Unnamed: 0,marker,occur,impf,impv,infa,infc,perf,ptca,ptcp,wayq,weqt
0,H JWM H ZH,26,26.9% (7),3.8% (1),0% (0),0% (0),53.8% (14),3.8% (1),0% (0),3.8% (1),7.7% (2)
1,>XRJW,20,5.0% (1),0% (0),0% (0),0% (0),75.0% (15),0% (0),0% (0),20.0% (4),0% (0)
2,B JMJM H HM,18,22.2% (4),0% (0),0% (0),0% (0),50.0% (9),11.1% (2),0% (0),16.7% (3),0% (0)
3,B JMJW,12,41.7% (5),0% (0),0% (0),0% (0),58.3% (7),0% (0),0% (0),0% (0),0% (0)


Unnamed: 0,marker,occur,impf,impv,infa,infc,perf,ptca,ptcp,wayq,weqt
0,<D H <RB,41,29.3% (12),0% (0),0% (0),0% (0),2.4% (1),0% (0),0% (0),14.6% (6),53.7% (22)


# Tense Predominance Averages

What is the strength of tense predominance amongst respective tenses?

In [9]:
# display averages
print()

display(HTML('<span style="text-align:center"><h2>Predominance Averages</h2></span>'))
for tense, marker_list in markers_predominant_50.items():
    
    # get totals
    total_markers = len(marker_list)
    percents = [markers[marker]['tense_percents'][tense] for marker in marker_list]
    sum_percents = sum(percents)
    
    # get average
    average = sum_percents / total_markers
    
    show_average = f'<span style="font-size: 16pt">{tense} - {round(average, 1)}%</span>'

    display(HTML(show_average))
display(HTML('<hr>'))
print()







What's interesting about the numbers here is that they follow the order of the marker counts for each tense. In other words, the counts for tense-predominant time markers are in the following order:

1. impf - 12
2. wayq - 8
3. perf - 4
4. weqt - 1

In this initial sampling, the yiqtol corresponds with more predominant time markers (12), the most strongly (average 70%), followed by the wayyiqtol (8 pred. time markers) and a likewise high average predominance (65%).

## Inquiry: Does the counts per tense merely reflect tense averages in the HB?

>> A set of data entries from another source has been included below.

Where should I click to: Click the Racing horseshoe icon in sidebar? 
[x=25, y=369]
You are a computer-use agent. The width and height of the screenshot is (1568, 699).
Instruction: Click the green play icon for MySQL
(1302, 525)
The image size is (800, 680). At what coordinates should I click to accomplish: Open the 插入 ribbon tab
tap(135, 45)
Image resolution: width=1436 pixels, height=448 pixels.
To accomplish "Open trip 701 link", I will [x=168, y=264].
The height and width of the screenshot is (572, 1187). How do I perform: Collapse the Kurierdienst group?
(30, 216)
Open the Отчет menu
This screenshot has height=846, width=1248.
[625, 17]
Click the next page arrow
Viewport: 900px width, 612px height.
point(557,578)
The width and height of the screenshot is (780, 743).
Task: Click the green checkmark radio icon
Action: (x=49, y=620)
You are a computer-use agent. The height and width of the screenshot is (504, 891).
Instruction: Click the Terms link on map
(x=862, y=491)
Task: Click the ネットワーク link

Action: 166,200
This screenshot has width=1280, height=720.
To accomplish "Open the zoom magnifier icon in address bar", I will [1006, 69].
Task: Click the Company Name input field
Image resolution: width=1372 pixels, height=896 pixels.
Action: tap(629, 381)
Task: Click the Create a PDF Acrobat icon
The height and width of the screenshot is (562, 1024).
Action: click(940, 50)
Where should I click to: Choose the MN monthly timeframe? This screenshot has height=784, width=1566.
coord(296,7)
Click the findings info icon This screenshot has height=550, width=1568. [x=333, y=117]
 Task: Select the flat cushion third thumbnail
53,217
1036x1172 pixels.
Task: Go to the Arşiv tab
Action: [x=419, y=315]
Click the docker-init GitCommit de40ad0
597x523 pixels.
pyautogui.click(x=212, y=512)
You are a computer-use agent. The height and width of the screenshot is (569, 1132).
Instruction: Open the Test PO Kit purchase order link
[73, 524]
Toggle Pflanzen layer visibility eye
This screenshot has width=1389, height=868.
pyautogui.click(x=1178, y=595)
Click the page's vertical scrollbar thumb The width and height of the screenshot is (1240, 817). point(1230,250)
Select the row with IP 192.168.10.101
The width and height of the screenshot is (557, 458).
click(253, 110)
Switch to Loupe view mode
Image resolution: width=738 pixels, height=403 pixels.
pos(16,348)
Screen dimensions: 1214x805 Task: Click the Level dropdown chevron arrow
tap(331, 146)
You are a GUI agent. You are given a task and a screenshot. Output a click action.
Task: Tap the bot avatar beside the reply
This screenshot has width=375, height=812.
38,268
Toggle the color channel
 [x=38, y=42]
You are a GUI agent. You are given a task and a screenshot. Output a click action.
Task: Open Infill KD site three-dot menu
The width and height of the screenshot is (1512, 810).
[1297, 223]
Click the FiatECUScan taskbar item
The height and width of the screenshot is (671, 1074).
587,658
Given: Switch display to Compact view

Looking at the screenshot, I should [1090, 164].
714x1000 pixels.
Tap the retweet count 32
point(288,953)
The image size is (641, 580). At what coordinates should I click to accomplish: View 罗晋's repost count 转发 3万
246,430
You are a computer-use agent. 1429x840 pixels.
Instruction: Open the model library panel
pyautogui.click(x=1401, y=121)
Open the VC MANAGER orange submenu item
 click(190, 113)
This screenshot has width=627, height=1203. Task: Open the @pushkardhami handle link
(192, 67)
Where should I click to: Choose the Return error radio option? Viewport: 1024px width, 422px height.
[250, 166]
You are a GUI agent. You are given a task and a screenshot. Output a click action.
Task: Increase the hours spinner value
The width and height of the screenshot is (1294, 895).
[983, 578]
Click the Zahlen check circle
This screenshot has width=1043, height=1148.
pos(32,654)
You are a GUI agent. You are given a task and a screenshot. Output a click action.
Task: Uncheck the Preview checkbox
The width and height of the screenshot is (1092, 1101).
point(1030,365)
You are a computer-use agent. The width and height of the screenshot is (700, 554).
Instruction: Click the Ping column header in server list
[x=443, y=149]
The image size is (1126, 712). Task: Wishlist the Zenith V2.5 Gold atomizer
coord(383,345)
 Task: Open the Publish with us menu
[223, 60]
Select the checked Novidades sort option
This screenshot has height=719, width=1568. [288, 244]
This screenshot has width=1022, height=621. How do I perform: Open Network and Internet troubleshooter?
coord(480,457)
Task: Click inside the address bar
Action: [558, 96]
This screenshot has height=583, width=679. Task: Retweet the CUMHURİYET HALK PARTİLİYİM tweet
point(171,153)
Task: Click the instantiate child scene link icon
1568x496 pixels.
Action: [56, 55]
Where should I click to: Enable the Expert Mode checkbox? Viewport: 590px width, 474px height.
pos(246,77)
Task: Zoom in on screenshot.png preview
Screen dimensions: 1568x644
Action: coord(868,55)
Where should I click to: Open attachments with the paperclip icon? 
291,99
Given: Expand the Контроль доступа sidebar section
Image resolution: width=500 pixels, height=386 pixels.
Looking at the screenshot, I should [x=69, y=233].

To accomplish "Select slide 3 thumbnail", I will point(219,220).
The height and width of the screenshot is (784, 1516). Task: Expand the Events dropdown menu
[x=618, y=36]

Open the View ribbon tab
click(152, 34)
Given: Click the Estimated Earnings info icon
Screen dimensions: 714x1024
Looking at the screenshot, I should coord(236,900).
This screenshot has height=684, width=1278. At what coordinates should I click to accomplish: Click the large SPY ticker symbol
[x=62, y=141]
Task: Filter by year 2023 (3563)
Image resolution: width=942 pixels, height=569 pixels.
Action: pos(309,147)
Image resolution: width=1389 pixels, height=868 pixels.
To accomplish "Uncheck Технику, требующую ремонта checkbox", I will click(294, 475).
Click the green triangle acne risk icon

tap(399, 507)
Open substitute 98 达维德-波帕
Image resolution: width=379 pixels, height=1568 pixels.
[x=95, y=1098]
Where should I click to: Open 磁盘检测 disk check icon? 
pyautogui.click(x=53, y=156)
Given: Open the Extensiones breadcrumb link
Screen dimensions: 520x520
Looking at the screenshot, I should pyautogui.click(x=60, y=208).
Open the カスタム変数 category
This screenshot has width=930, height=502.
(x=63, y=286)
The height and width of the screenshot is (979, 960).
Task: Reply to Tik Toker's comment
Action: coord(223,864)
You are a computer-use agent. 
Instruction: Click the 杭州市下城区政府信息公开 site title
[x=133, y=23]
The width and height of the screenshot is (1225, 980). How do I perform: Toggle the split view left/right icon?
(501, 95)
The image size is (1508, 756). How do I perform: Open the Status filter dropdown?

What, exactly, are the most common tenses in the HB? Might the discrepancies seen here simply arise due to differences in occurrence of the verb tenses?

In [10]:
total_HB_verbs = 0
HB_tense_counts = collections.Counter()

# count all verbs in HB
for word in F.otype.s('word'):
    
    # skip non-verbs
    if F.pdp.v(word) != 'verb':
        continue
    
    tense = 'weqtl' if is_weqt(word) else F.vt.v(word)
    total_HB_verbs += 1
    
    HB_tense_counts[tense] += 1
    
# present verbs/percentages
for tense, count in HB_tense_counts.most_common():
    
    print(f'{tense} - {count} ({round((count/total_HB_verbs)*100, 1)})')

impf - 16099 (23.3)
perf - 15217 (22.0)
wayq - 14974 (21.7)
infc - 6555 (9.5)
weqtl - 5909 (8.6)
ptca - 4985 (7.2)
impv - 4307 (6.2)
ptcp - 676 (1.0)
infa - 300 (0.4)


The top three tenses are actually fairly even in overall occurrence, and the fact that the qatal is more prevalent than the wayyiqtol means that the results above are even more relevant (since the wayyiqtol there has slightly more tense predominance than the qatal).